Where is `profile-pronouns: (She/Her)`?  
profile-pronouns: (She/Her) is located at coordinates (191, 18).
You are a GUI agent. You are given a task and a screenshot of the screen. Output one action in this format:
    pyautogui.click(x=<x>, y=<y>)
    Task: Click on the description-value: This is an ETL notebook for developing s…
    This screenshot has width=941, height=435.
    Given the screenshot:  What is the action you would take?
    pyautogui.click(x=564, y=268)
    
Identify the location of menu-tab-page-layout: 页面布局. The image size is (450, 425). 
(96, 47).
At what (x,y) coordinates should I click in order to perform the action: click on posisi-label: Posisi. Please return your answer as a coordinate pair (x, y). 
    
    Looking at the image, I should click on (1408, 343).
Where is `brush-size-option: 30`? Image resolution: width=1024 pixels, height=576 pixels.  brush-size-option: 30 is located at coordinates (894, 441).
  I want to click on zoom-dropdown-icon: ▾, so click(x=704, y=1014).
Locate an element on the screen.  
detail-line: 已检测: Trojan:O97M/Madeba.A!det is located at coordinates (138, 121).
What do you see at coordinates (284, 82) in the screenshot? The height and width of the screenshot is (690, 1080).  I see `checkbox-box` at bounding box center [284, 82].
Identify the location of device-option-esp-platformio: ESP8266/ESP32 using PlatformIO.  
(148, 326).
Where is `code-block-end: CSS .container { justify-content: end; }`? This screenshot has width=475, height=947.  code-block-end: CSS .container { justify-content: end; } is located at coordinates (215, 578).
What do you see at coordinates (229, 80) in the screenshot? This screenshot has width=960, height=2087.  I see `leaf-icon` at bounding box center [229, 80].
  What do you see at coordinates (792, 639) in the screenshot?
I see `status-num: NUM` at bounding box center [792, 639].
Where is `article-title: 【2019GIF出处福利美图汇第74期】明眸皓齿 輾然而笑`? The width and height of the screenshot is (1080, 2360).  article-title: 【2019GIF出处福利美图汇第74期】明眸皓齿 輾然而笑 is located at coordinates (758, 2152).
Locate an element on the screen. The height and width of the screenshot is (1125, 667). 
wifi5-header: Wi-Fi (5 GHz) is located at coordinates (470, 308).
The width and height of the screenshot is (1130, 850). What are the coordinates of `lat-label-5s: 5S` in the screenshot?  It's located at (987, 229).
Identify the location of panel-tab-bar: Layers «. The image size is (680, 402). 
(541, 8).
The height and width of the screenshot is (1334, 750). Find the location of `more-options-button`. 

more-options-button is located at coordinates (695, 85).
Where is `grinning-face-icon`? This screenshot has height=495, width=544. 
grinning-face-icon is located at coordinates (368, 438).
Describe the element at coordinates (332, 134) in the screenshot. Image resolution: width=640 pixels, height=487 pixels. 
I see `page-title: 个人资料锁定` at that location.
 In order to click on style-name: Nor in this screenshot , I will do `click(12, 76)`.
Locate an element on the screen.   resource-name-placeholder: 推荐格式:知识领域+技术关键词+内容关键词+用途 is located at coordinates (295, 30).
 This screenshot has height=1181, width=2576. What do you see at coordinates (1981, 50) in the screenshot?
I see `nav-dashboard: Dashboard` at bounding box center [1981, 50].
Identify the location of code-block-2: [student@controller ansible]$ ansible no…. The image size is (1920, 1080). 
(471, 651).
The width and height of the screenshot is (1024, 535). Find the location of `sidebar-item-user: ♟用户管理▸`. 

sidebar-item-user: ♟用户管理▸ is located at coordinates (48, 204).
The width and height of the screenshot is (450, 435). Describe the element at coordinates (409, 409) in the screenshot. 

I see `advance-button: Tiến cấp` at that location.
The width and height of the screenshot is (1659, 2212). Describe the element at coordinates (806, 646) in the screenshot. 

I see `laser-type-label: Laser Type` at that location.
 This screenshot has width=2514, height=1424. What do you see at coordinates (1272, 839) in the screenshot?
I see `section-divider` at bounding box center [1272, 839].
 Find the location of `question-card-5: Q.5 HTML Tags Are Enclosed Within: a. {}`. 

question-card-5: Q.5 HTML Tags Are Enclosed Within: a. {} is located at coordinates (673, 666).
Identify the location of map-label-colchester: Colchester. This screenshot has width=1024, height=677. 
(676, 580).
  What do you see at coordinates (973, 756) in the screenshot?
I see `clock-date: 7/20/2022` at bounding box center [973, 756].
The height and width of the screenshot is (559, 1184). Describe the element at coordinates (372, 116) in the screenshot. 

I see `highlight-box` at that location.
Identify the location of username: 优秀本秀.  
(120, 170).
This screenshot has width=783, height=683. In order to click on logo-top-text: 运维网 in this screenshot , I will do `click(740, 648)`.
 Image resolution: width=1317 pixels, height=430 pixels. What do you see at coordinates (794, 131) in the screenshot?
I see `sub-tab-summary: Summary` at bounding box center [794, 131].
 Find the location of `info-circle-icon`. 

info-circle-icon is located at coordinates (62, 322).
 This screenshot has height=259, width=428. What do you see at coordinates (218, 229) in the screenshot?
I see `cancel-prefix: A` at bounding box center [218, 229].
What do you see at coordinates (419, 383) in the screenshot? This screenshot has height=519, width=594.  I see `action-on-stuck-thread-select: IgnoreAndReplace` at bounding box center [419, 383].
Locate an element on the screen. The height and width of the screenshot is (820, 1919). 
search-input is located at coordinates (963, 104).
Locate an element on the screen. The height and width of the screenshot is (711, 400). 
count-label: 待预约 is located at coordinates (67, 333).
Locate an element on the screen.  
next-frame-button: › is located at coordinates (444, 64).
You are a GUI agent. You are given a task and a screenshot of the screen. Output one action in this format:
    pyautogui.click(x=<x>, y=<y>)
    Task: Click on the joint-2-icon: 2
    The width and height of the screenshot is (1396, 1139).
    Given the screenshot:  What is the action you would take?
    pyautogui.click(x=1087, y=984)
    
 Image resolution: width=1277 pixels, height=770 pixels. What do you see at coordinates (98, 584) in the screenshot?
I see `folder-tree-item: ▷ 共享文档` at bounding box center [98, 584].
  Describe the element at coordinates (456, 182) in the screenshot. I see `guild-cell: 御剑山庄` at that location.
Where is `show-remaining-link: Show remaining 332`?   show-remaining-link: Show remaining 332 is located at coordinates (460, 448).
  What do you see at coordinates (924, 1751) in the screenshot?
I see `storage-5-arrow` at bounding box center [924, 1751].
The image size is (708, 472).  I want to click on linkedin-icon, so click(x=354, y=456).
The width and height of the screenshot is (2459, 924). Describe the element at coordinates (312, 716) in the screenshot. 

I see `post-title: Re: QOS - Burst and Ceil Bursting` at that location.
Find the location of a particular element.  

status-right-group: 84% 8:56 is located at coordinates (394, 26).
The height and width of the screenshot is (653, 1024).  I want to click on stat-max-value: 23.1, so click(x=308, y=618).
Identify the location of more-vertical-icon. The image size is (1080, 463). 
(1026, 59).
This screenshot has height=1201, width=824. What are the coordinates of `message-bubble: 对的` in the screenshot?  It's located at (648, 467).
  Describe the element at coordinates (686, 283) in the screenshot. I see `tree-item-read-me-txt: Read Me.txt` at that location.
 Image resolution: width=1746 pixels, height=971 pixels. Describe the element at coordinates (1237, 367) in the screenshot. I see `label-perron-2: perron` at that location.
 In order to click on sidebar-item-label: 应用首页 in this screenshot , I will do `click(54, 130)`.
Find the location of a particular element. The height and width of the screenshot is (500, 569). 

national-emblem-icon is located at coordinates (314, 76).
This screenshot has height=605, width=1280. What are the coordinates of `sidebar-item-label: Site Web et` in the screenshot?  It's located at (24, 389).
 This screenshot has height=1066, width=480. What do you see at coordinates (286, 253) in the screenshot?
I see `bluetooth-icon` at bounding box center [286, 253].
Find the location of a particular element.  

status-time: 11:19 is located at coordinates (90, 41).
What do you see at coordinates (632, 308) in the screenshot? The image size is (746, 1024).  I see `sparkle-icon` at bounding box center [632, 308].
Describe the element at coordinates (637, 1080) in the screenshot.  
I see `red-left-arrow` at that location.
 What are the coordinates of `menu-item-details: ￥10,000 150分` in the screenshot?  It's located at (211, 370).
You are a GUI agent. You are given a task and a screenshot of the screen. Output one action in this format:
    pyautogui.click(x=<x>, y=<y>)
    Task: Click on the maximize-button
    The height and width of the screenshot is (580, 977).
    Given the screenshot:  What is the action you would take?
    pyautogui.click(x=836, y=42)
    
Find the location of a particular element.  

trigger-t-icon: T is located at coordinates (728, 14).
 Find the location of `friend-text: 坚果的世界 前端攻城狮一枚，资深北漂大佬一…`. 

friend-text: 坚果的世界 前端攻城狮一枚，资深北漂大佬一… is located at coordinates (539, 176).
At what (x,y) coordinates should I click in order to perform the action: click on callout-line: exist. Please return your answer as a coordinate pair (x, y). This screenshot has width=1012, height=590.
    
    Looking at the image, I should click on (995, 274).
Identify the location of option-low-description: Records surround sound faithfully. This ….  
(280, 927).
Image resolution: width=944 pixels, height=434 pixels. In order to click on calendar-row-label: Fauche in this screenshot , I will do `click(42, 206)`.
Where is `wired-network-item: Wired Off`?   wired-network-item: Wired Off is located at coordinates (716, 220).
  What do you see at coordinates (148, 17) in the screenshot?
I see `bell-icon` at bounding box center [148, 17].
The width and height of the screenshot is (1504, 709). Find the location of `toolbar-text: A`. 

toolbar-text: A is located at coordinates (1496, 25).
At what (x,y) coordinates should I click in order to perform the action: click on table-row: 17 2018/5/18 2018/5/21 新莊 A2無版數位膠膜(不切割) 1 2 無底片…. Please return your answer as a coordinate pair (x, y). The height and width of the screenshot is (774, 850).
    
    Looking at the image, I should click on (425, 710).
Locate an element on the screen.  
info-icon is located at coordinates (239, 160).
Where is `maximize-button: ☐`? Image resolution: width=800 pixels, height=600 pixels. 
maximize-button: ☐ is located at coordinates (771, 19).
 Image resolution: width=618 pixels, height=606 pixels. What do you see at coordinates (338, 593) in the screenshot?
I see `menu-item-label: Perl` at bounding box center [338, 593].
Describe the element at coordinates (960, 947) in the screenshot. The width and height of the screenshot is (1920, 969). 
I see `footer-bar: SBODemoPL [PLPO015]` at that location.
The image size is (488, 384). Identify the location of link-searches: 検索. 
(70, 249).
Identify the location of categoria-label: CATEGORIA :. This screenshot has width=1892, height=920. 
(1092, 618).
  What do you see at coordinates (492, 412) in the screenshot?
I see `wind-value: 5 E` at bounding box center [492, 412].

++++++++

• [Da fare]:
Ricopia tali e quali le righe dei dati che vanno dalla riga con "The image size is (488, 384)." fino alla fine dei dati, estremi compresi.

• [Soluzione]:
The image size is (488, 384). Identify the location of link-searches: 検索. 
(70, 249).
Identify the location of categoria-label: CATEGORIA :. This screenshot has width=1892, height=920. 
(1092, 618).
  What do you see at coordinates (492, 412) in the screenshot?
I see `wind-value: 5 E` at bounding box center [492, 412].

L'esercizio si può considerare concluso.